Syrie : toutes les doctrines, toutes les écoles, toutes les révoltes, n’ont-elles qu’un temps ?

Revue de presse du 24 au 30 juin 2013 · Le paradigme de l’armement de l’opposition monopolise entièrement la réflexion stratégique des Amis de la Syrie sur la manière de mettre un terme à la guerre. Pourtant, la fourniture d’armes aux rebelles n’a encore rien produit qui fasse pencher le sort des combats en sa faveur. La récente décision des Amis de la Syrie de lui fournir le matériel « nécessaire » présente autant d’avantages supposés que d’inconvénients certains. La conception occidentale et arabe selon laquelle l’exportation d’armes vers la Syrie est la seule solution pour résoudre la crise s’oppose à la réalité syrienne et diplomatique. La solution est à rechercher ailleurs.

Affiche italienne du film de David Lean, « Lawrence d’Arabie » (1962).

## CONSIGNES
(1) Recopiez mot pour mot le passage de la revue de presse sur la Syrie qui va de « Revue de presse » à « à rechercher ailleurs. ».
(2) Reprenez la revue de presse sur la guerre en Syrie là où elle s'arrête et poursuivez-la.

## LIGNES DE DONNÉES
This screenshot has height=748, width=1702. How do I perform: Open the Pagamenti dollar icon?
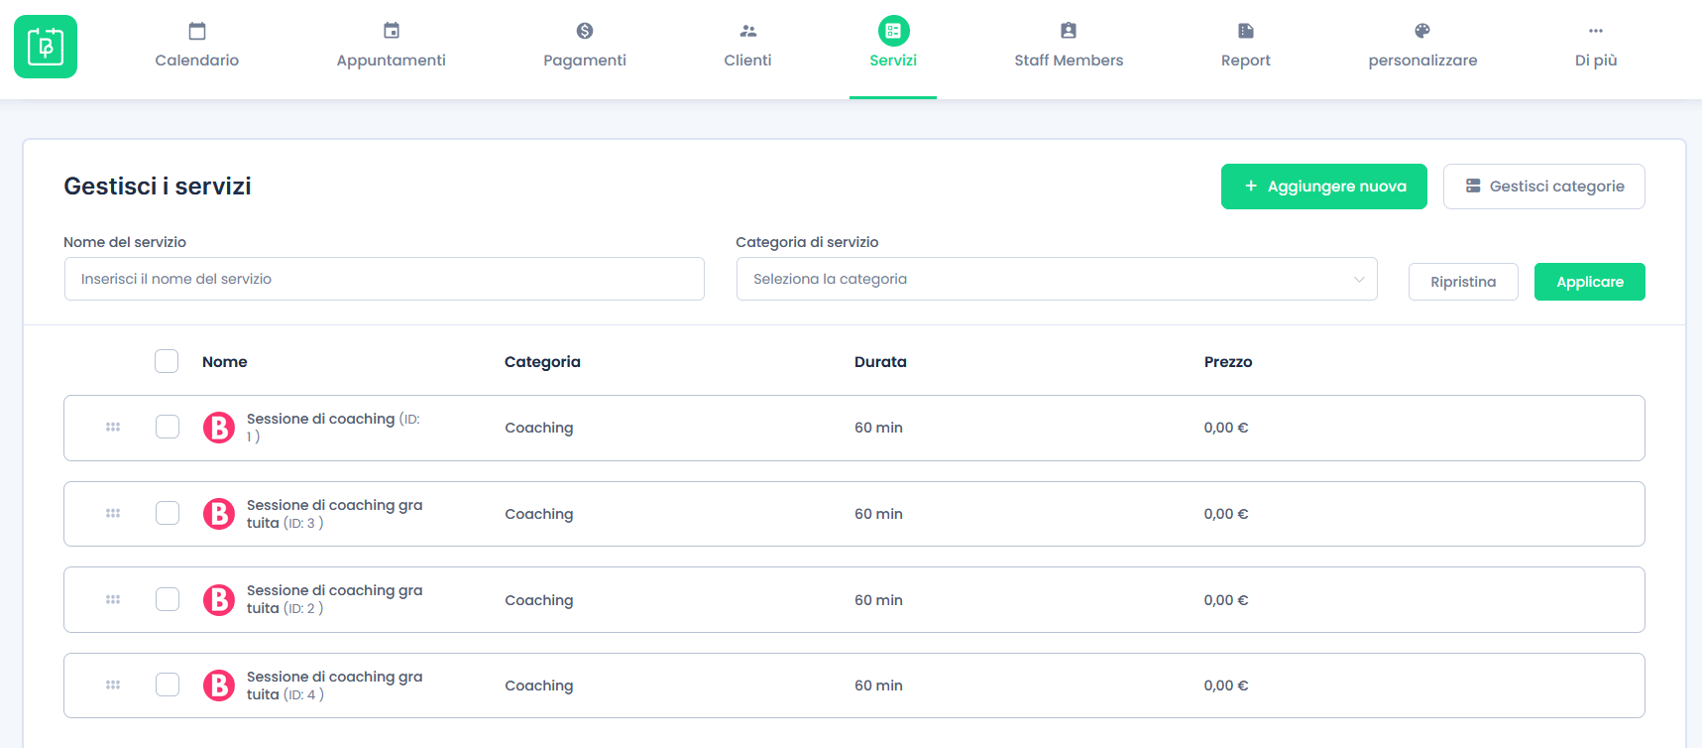[584, 31]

## RÉPONSES
(1)
Revue de presse du 24 au 30 juin 2013 · Le paradigme de l’armement de l’opposition monopolise entièrement la réflexion stratégique des Amis de la Syrie sur la manière de mettre un terme à la guerre. Pourtant, la fourniture d’armes aux rebelles n’a encore rien produit qui fasse pencher le sort des combats en sa faveur. La récente décision des Amis de la Syrie de lui fournir le matériel « nécessaire » présente autant d’avantages supposés que d’inconvénients certains. La conception occidentale et arabe selon laquelle l’exportation d’armes vers la Syrie est la seule solution pour résoudre la crise s’oppose à la réalité syrienne et diplomatique. La solution est à rechercher ailleurs.

(2)
Armer ou ne pas armer l’opposition syrienne : un dilemme

À l’issue de leur dernière réunion (Doha, 22 juin 2013) les Amis de la Syrie ont recommandé aux États de fournir à l’opposition syrienne le « matériel et les équipements nécessaires » qu’elle réclamait dans son combat contre le régime de Bachar Al-Assad. C’était un euphémisme. Des armes ont été distribuées aux opposants à Assad bien avant la réunion de Doha1,2,3 et il est clair qu’il s’agit désormais de doter l’Armée syrienne libre (ASL) d’armements lui permettant progressivement de rivaliser avec les troupes régulières. La vraie nouveauté est que les Amis de la Syrie se sont créé une obligation politique à l’égard des combattants de l’ASL. Ceux-ci sauront le leur rappeler en cas de manquement de leur part4.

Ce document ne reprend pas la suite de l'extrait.